The truly and eternally happy are peacemakers. As with the other Beatitudes, we can begin by ruling out some ideas that are not being expressed here.
Peacemaking is not the same thing as appeasement, of doing whatever people want to avoid conflict. Indeed, the people-pleaser will do whatever it takes to avoid conflict because he views conflict as intrinsically wrong. Yet the stark reality is that some conflict is necessary. For instance, peace should never be bought at the cost of the truth. In fact, since the truth must prevail, forsaking truth for the sake of appeasement only guarantees a greater conflict still to come.
Neither is Jesus summoning us to dishonesty by ignoring problems, suffering, and sin. Sadly, many churches today fit the description given in Jeremiah 6:14: “They have healed the wound of my people lightly, saying, ‘Peace, peace,’ when there is no peace.” Especially within the Word of Faith movement, turmoil is often seen as coming from a lack of faith, but Jesus Himself told us that in this world we will have tribulation (John 16:33).
What then does Jesus mean by peacemaker?
As in English, the Greek is a compound word. The first part is peace (ειρηνη), which is the Greek equivalent of the Hebrew word shalom. While it certainly entails the cessations of combat, shalom often means far more. It refers to wholeness, completeness, and harmony in all realms of life. Indeed, while Marcus Aurelius does not use the word ειρηνη above, his usage of tranquility (ευμαρεια) and harmony (ευκοσμια) match the idea of shalom/eirene well.
Indeed, Wilhelmus a Brakel notes that “this word is derived from a root which means ‘to bind together,’ for peace unites the hearts, and binds people together” (91). Thus, we may do well to think of peace as harmony in the greatest sense of the word: harmony with God, with others, and with our own consciences.
The second part is maker (ποιεω). Like the verb hacer in Spanish, it can mean both doing and making. James uses the same word in 1:22 whenever he writes: “But we doers (ποιηται) of the word, and not hearers only, deceiving yourselves.” It is a word that necessary connotates action.

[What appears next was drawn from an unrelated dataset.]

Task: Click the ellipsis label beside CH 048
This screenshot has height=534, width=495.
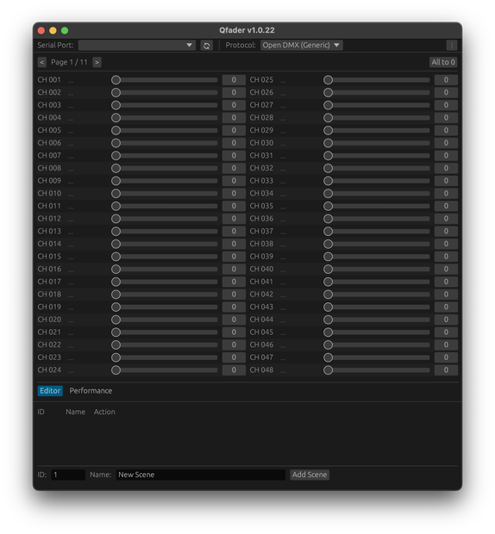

Putting the two together then see that Christ is not simply describing an inner peace within Christians. Rather, a Brakel’s definition of peaceableness is very fitting:
Peaceableness is a believer’s quiet and contented disposition of soul, inclining him toward, and causing to strive for, the maintaining of a relationship with his neighbor characterized by sweet unity–doing so in the way of truth and godliness. (91)
To be a peacemaker certainly requires that inner peace, “the quiet and contented disposition of soul,” but it must also work outward, “striving” for peace with those around us. Lloyd-Jones notes quite frankly that “it is in practice that you prove whether you are a peacemaker or not” (124). How then are we to do this? How are we to make peace around us?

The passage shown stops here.